そんな様子を見て、雪城とメルの関係性が理解出来た。
二人は愛し合っているのだろう。だから、メルは愛する雪城のために全てを投げ出して守ろうとしていたのだ。
俺の出る幕じゃない。俺はそう納得させて、努めて作った笑顔を向ける。
「い、いや、俺、そういう事に偏見はないから! すまん、本当に悪かった!」
俺がドアを閉め廊下にでると、慌てた顔をして雪城が部屋から出てきた。
もちろん全身裸だ。形のいいおっぱいが、ツンと上を向いている。
目のやり場に困り、体ごと後ろを向く。
「本当に誤解なんだって! ……あ、あの……お願い、わかって!」
「わ、わかったから、部屋に戻ってくれ!」
「わかってないじゃない! だからこっちを見ないんでしょ!?」
とても悲しそうな雪城の叫びだった。
なにが誤解かよくわからんが、誤解されたことが辛いのだろう。
しかし、俺は振り返るわけにはいかない。
「違う、それは本当に違うから……」
「誤解してないなら、こっちを向いてよ! きちんと私を見てよ!」
「だって……お前、裸だぞ?」
ひっ、と小さく悲鳴が聞こえて、バタンと激しく音を立てドアが閉まる。
雪城の部屋から、羞恥に満ちた叫び声が響いてきた。
お風呂場で覗いたことを謝りに来たら、もっと状況がやばくなった気がする。
明日改めて謝ろうと、俺は部屋に戻った。
余計に変な気分になってしまったが、無理に目を閉じる。
しかし、それを遮るように、激しくドアをノックされた。
黄色いパジャマに着替えた雪城が客室に乗り込んできたのだ。
まだやる気なのか。
「だから、違うの! 本当にそう言うのじゃないの!」
部屋に入ってきて早々、雪城が叫んだ。
「……だったら、どういうことなんだ?」
「い、今はまだ言えないけど……とにかく違うのよ!」
体をプルプルと震わせ、顔を真っ赤にして俯いている雪城。
本当に誤解で、なにか深い事情があるのかもしれない。
「わかった。二人は同性愛的な関係ではない」
「ほんと? すごく棒読みな気がするけど……」
「キノセイデス、ソンナコトハアリマセン」
「やっぱりわかってないわよね!?」
「わかってない。だから、二人の関係が理解できるように努力するよ」
「だから、そうじゃないって言ってるでしょ!」
激しく動揺した雪城が怒鳴り散らす。なんとか雪城を説得して、部屋に戻ってくれた頃には明け方になっていた。
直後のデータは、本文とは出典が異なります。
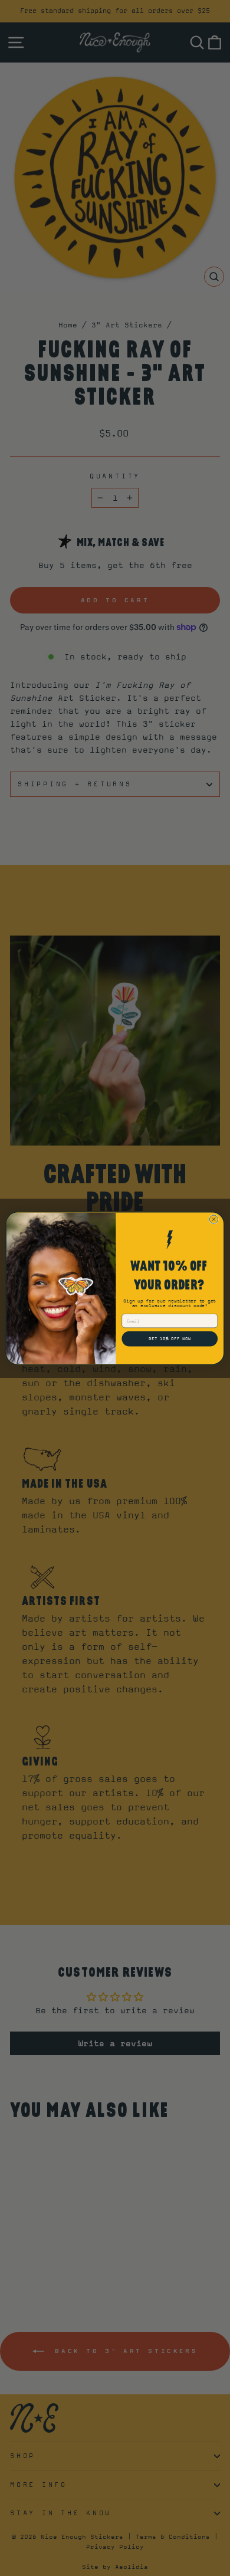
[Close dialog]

本当に同性愛ではないようだが、二人の関係は最後までわからないままだった。とにかく、雪城とメルは信頼し合っている。
わかったことはそれだけだった。だったら、俺にもチャンスがあるのかな。
そう考えると、雪城と同じ部屋で一晩過ごせたのは、嬉しいことだ。
しかし、望んでいた形とは違う。むしろ、お泊まりでこんなイベントは嫌だ!
もっと色っぽい展開が良かったのに。そんなことを後悔しつつ、学校の時間まで少しだけでも寝ることにした。
これが最初の一日。こんなことで、一日が終わってしまった。
諏訪との約束まであと六日。残りの神器もあと六つだ。